UK politicians caught in lobbying scandal
Media stings put the murky world of political lobbying back in the limelight
Three members of the House of Lords allegedly offered to use their influence for personal gain in a widening scandal over lobbyists paying legislators.
A series of media sting operations has thrust the lobbying issue into the limelight and already forced a lower house lawmaker, Patrick Mercer, to resign from the ruling Conservative Party and seek legal advice.
The three House of Lords peers caught out by undercover reporters from The Sunday Times newspaper are Jack Cunningham and Brian Mackenzie of the Labour Party and John Laird of the Ulster Unionist Party.
All three deny breaking the chamber's rules.
Laird resigned from the Ulster Unionists pending an investigation. The Labour Party said it would consider disciplinary action against any of its peers found to have broken the Lords code of conduct.
The trio were covertly filmed offering to ask parliamentary questions, lobby ministers and host events in prestigious House of Lords premises in exchange for payment from whom they were told were lobbyists acting for companies.
The scandal will renew pressure on Prime Minister David Cameron to introduce a statutory register of lobbyists, as promised in 2010 in the coalition agreement between his Conservatives and their junior partners, the Liberal Democrats.
Cameron warned more than three years ago that lobbying was "the next big scandal waiting to happen" but critics, including some Liberal Democrats, accuse him of dragging his feet.
Sunday Times reporters approached Cunningham, a former minister under then prime minister Tony Blair in the 1990s, pretending to represent a South Korean solar energy company.
"Are you suggesting £10,000 a month? Make that ... £12,000 a month.

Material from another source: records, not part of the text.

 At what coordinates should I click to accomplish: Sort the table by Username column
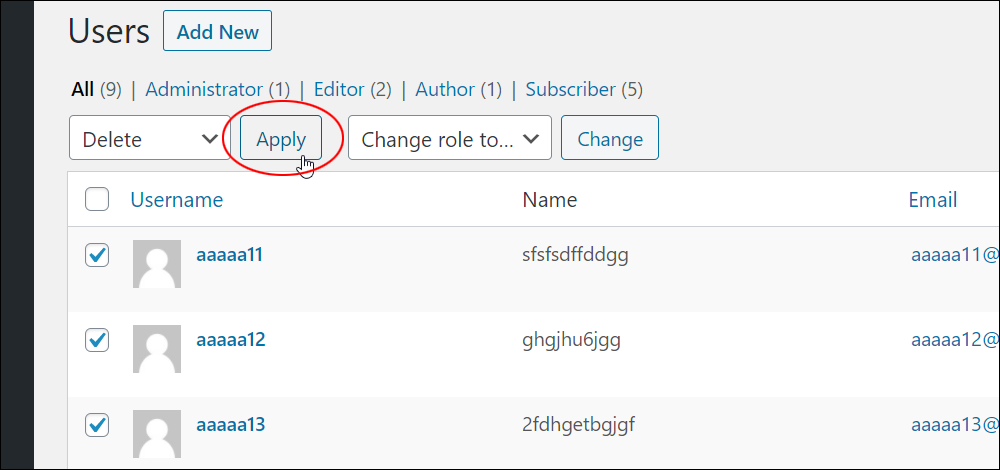tap(177, 200)
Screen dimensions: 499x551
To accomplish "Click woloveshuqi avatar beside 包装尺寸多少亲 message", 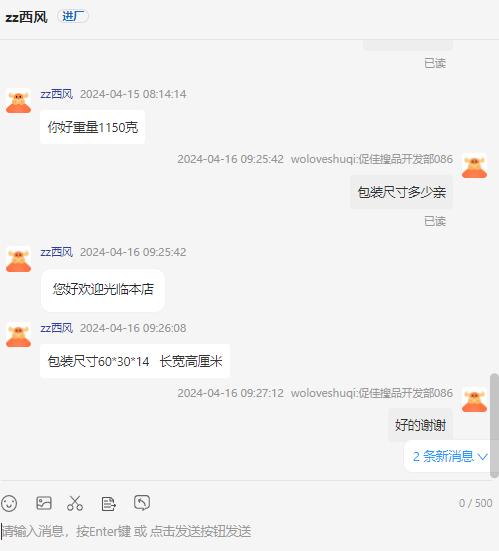I will [474, 166].
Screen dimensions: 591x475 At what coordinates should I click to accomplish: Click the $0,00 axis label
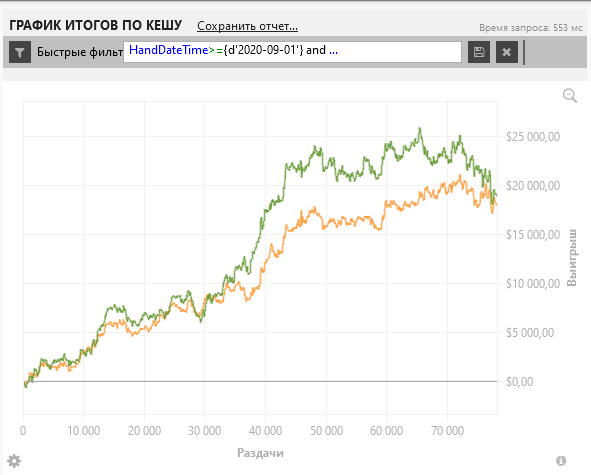519,382
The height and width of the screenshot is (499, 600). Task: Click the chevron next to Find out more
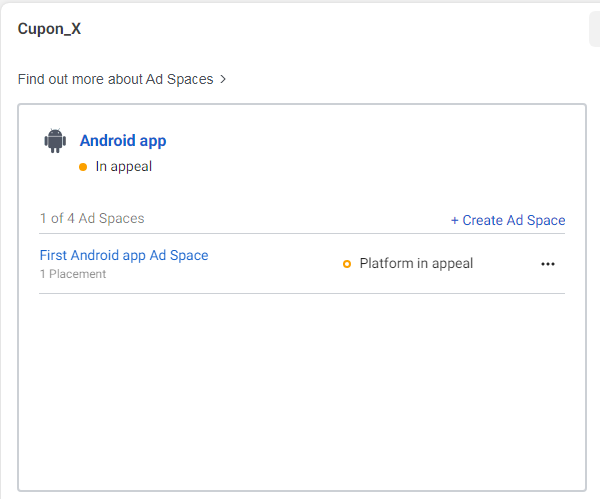(223, 79)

I think we could do a deal on that," he was quoted as saying during a discussion about his fees for what was described as consultancy work.
Cunningham later denied any wrongdoing, saying he had referred to "a fanciful £12,000 a month" to test his suspicion that he was talking to undercover journalists.
There was also footage of the other two peers caught in the sting, Mackenzie and Laird.
Mercer was caught out by undercover reporters from The Daily Telegraph and the BBC's investigative Panorama programme posing as lobbyists for businesses seeking to end Fiji's suspension from the Commonwealth on human rights grounds.
Mercer tabled five questions to government and a parliamentary motion on the Fiji issue after being paid £4,000 (HK$47,000) as part of a bogus contract he believed would earn him £24,000 a year, the two media reported.
He told the fake lobbyists he had persuaded 18 other members of parliament to join an all-party group on Fiji, commenting that they included "several freeloaders that would like to go to Fiji" and one who asked to take his wife.